■ Aim of the task
Retype the lines of the listing that start at the line containing "Given: Open the help question mark icon" and end at the line containing "Looking at the", including both of those lines.

■ Supplied records

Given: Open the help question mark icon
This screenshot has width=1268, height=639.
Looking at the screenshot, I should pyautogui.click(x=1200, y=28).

--

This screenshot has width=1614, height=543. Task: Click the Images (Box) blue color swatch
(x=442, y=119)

■ The output
Given: Open the help question mark icon
This screenshot has width=1268, height=639.
Looking at the screenshot, I should pyautogui.click(x=1200, y=28).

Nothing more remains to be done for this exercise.